▶ [What the exercise asks] Update the data between the lines holding "Given: Switch to the CONTACT INFORMATION tab" and "Looking at the screenshot, I should 1048,562.", inclusive, replacing "Image resolution" with "Screenshot size" and changing nothing else. Leave the pictures out of your answer.

▶ [Listed entries]
— START —
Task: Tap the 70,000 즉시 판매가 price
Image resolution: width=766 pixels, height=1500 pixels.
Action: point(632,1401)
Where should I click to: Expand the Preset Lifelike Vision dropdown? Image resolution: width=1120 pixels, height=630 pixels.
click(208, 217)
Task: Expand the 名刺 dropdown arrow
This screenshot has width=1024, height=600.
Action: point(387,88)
— END —
— START —
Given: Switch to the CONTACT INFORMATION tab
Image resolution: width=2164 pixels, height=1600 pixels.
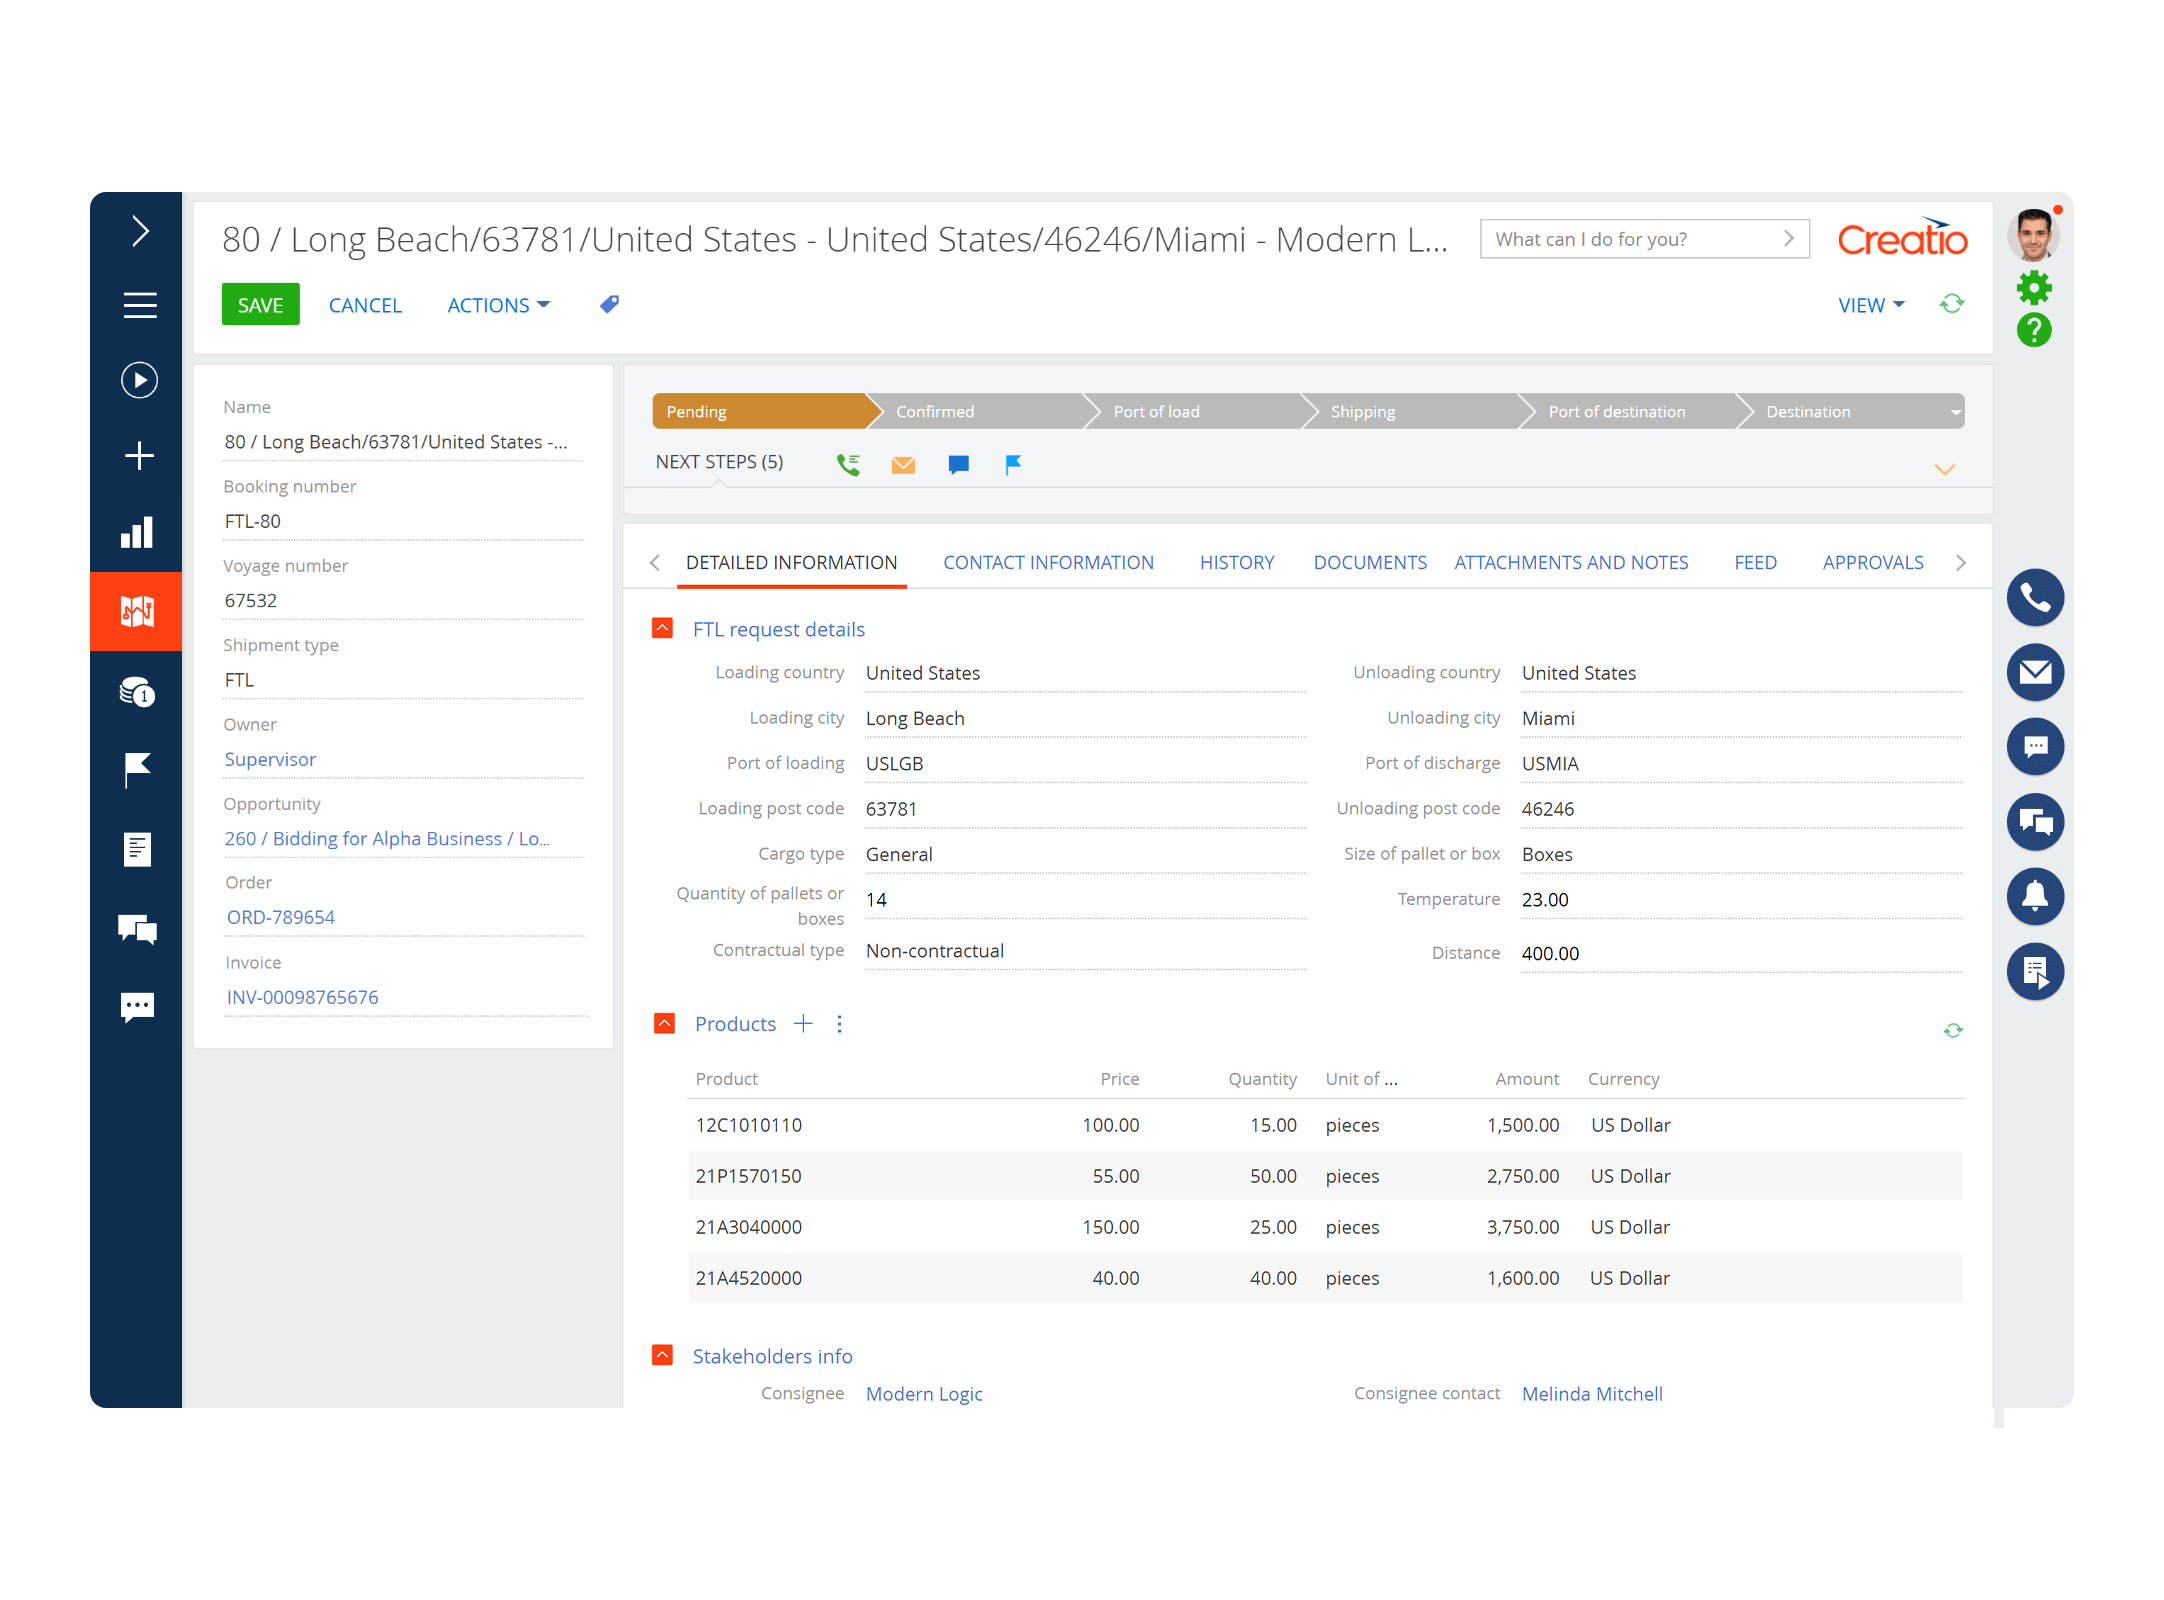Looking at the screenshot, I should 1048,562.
— END —
▶ [Task solution]
Given: Switch to the CONTACT INFORMATION tab
Screenshot size: width=2164 pixels, height=1600 pixels.
Looking at the screenshot, I should 1048,562.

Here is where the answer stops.